The United States Supreme Court said on Tuesday it would hear a dispute between President Barack Obama and 26 states over the President’s ability to issue sweeping executive orders about immigration.

640px-Inside_the_United_States_Supreme_Court
640px-Inside_the_United_States_Supreme_Court

The Justices considered the case during a private conference last Friday morning.

The 26 states had hoped the Supreme Court would rule on several issues, including the ability of the states to sue the Obama administration; the alleged constitutional overreach of the executive branch in forming immigration policies conflicting with laws passed by Congress; and the alleged unwillingness of President Obama to honor the Constitution’s “Take Care Clause” to execute laws passed by Congress.

According to the order as announced, the Justices will consider two of the three questions: on standing and the Take Care clause.

On Thursday afternoon, the Justice Department waived its last document filing before the private conference, in an attempt to get the case heard and decided by late June.

Two lower courts that ruled on the case agreed that the state of Texas had standing to sue the Obama administration because it had been potentially injured by the decision, which could defer the deportation of 5 million undocumented immigrants. But the lower courts didn’t rule on the two other constitutional questions.

In November 2015, the U.S. Fifth Circuit Court of Appeals upheld a lower court’s injunction that blocked President Obama’s executive orders on immigration from taking effect. In the case, United States v. Texas, the three judge panel ruled 2-1 against the Obama administration’s efforts to establish one new federal immigration program and expand others.

The orders seek to expand the Deferred Action for Childhood Arrivals program (DACA), which gave prosecutorial discretion regarding the enforcement of immigration laws against “certain young people.” The orders would make millions more eligible for the program. A November 2014 executive action also established the Deferred Action for Parents of Americans program (DAPA), which allows the parents of U.S. citizens to remain “lawfully present” in the United States. The District Court determined that at least 4.3 million individuals would be eligible for lawful presence under DAPA.

Shortly after the announcement of these programs, Texas, along with 26 other states, sued the federal government with the goal of stopping the programs from being implemented. A district court determined that Texas had standing to sue because of the financial hardship it would suffer by having to issue driver’s licenses to DAPA beneficiaries.

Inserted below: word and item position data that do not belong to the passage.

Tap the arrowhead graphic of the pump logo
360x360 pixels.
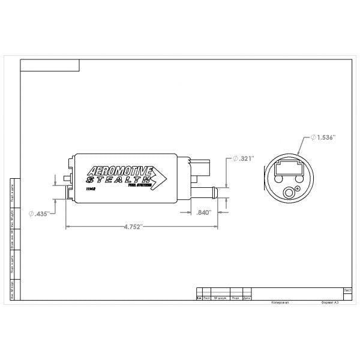tap(160, 178)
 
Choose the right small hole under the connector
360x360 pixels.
tap(298, 178)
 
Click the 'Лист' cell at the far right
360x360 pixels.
tap(347, 289)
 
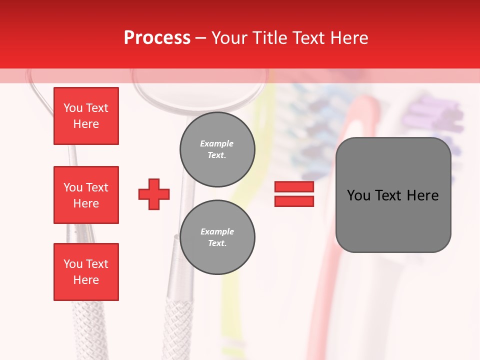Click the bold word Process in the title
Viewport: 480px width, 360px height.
point(157,38)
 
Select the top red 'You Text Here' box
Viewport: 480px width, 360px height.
point(86,116)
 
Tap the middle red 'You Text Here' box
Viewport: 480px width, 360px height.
point(86,195)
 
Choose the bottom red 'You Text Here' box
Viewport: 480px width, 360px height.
point(86,272)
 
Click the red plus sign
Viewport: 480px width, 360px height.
point(154,194)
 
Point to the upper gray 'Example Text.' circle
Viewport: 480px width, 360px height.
point(217,149)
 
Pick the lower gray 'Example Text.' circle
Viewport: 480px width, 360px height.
point(217,237)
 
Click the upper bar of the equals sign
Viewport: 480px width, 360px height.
point(294,186)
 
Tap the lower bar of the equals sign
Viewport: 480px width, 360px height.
point(294,201)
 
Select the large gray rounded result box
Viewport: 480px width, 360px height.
point(393,195)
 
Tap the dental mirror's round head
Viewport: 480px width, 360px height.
point(200,85)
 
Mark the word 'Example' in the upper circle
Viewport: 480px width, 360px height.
point(217,144)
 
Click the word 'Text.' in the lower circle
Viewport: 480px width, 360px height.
point(217,243)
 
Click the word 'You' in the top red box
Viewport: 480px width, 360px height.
point(73,108)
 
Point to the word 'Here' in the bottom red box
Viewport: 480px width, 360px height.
point(86,280)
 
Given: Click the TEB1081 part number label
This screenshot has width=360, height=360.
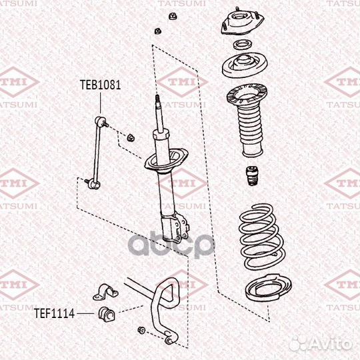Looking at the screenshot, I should click(99, 86).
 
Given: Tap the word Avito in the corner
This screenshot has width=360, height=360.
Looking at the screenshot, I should click(330, 342).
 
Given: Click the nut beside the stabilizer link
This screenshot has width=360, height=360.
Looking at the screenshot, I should click(131, 137).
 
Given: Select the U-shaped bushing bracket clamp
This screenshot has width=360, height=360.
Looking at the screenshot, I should click(105, 291).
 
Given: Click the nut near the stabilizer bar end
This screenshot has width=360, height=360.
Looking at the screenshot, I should click(141, 330).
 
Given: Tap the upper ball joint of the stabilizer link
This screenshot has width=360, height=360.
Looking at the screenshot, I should click(101, 121).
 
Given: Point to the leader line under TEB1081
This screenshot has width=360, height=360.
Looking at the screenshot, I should click(99, 103).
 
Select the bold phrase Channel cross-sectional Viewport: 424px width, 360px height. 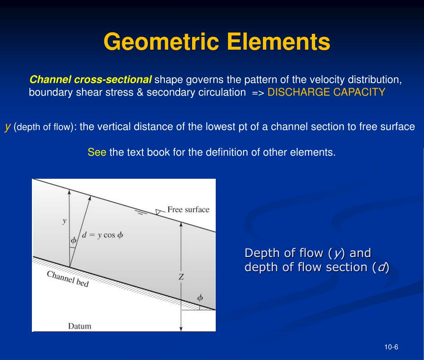tap(91, 79)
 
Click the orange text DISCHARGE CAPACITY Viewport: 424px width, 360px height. tap(326, 92)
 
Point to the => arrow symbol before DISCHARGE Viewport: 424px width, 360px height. tap(258, 93)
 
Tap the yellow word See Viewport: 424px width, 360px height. tap(97, 152)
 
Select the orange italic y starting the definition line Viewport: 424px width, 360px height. tap(7, 127)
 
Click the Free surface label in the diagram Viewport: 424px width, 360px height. tap(188, 209)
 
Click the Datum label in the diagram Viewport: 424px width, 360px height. tap(80, 326)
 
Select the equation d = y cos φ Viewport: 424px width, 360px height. tap(102, 235)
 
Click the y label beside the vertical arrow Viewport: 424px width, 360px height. tap(64, 221)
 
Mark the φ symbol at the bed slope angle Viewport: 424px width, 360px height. tap(200, 298)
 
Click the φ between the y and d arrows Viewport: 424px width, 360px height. tap(74, 240)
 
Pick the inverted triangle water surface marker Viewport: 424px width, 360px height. tap(158, 212)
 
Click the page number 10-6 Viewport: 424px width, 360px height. tap(391, 347)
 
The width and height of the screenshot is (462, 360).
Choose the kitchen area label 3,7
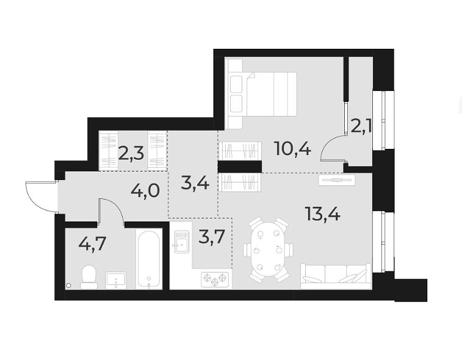point(212,235)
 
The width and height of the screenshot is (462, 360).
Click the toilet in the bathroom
point(88,277)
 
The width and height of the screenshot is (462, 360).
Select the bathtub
point(148,259)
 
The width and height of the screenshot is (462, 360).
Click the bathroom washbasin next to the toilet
point(116,280)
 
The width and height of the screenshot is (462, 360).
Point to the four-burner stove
point(215,279)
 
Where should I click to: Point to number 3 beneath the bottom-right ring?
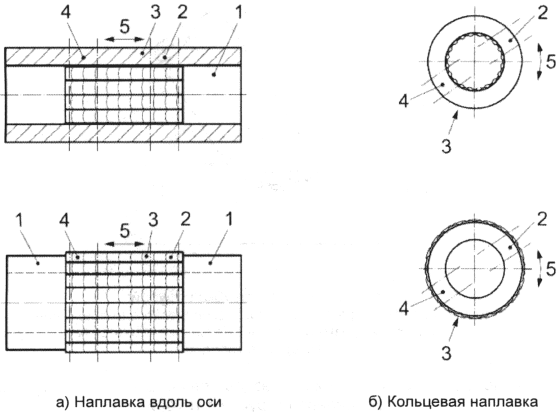tap(446, 354)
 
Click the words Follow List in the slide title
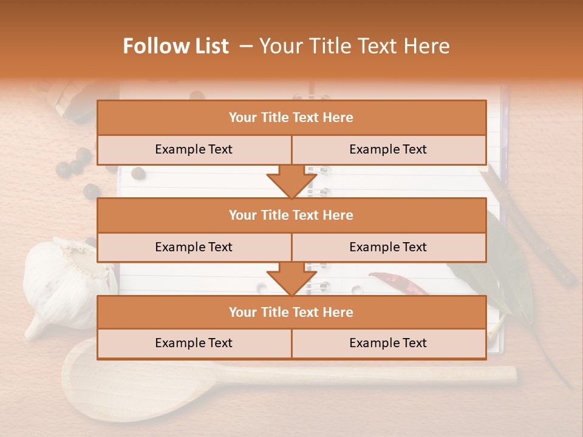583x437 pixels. coord(176,46)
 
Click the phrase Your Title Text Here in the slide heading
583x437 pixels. coord(354,46)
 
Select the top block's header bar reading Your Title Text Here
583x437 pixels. coord(292,118)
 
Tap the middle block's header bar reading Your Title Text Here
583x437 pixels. coord(292,215)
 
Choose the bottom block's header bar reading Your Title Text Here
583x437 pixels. coord(292,312)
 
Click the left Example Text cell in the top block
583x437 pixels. coord(194,149)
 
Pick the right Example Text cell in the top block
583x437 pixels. coord(389,149)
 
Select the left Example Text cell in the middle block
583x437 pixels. coord(194,247)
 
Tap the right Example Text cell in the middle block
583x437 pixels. coord(389,247)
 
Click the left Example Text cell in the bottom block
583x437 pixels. coord(194,343)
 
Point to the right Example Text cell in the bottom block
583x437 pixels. coord(389,343)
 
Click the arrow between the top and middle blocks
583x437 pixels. coord(292,181)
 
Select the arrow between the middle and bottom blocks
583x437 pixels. coord(292,278)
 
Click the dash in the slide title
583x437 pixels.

The lower court did not rule on the constitutional and separation of powers claims made against the President’s actions, but rather granted an injunction, which prohibited the programs from taking effect until further notice. The Federal government appealed, arguing that states can’t sue and that the injunction is “improper as a matter of law”. It claimed that Texas would not be harmed by issuing drivers licenses under DAPA, for any costs would be offset by other benefits to the state.